▸ **Exercise prompt**: Your answer should be the records, copied exactly, with the pictures removed.

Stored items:
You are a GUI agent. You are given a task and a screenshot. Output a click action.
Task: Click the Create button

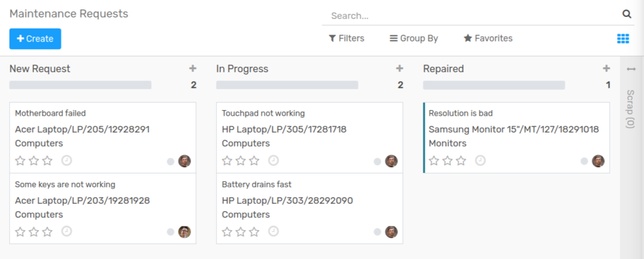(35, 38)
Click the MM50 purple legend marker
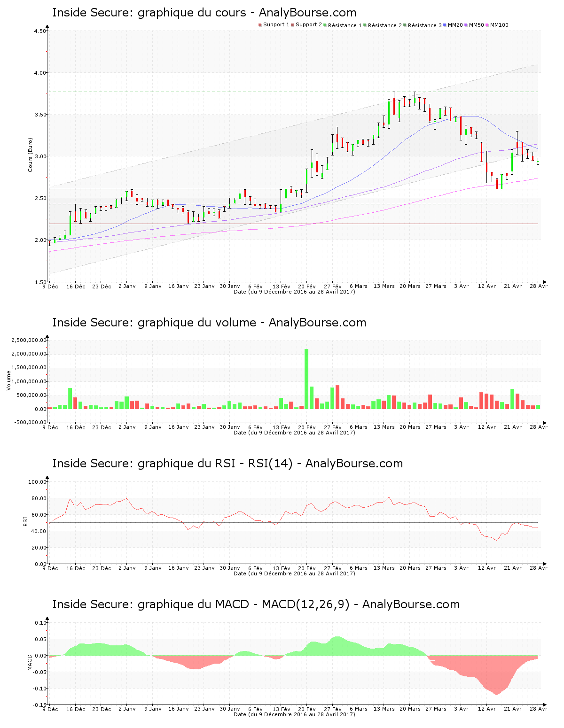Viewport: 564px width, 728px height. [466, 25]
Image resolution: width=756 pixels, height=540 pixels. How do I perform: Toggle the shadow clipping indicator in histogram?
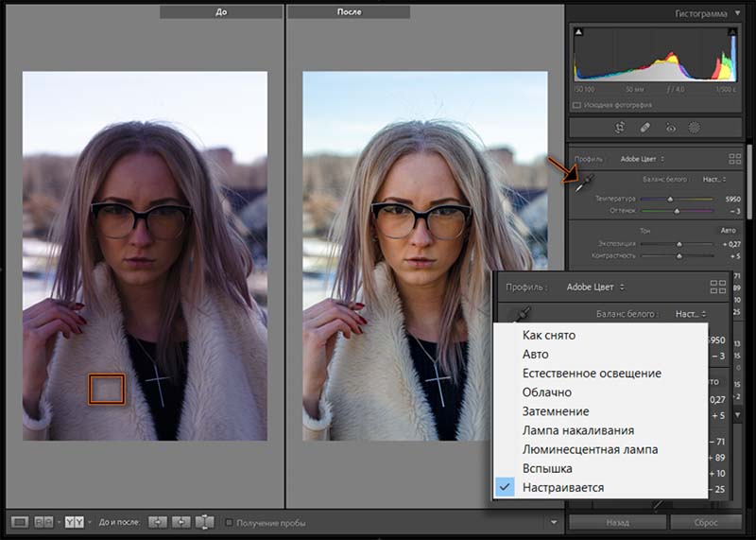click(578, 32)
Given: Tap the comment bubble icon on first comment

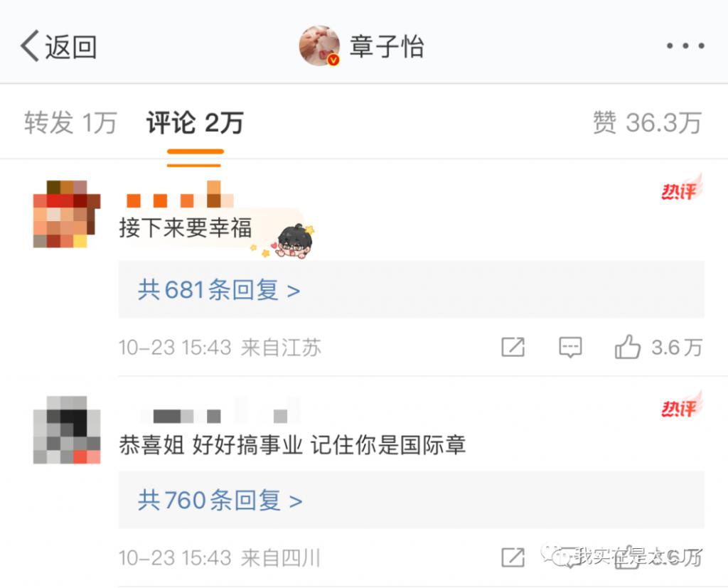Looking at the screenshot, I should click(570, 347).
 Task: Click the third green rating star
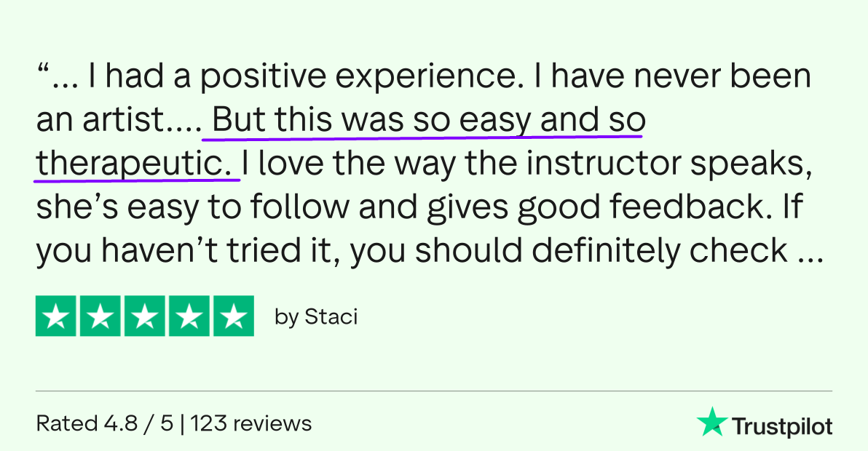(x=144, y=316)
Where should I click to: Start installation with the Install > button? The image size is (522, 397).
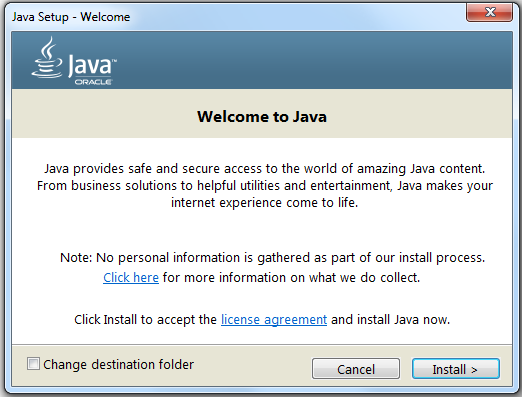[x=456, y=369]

▸ **Completed task**:
You are a GUI agent. You are given a task and a screenshot. Output a click action.
Task: Click the Create button

(35, 38)
Click the MM50 purple legend marker
Viewport: 564px width, 728px height. [466, 25]
Image resolution: width=756 pixels, height=540 pixels. How do I perform: Toggle the shadow clipping indicator in histogram?
click(578, 32)
Given: Tap the comment bubble icon on first comment

Looking at the screenshot, I should click(570, 347).
 Task: Click the third green rating star
(x=144, y=316)
Where should I click to: Start installation with the Install > button? The image size is (522, 397).
[x=456, y=369]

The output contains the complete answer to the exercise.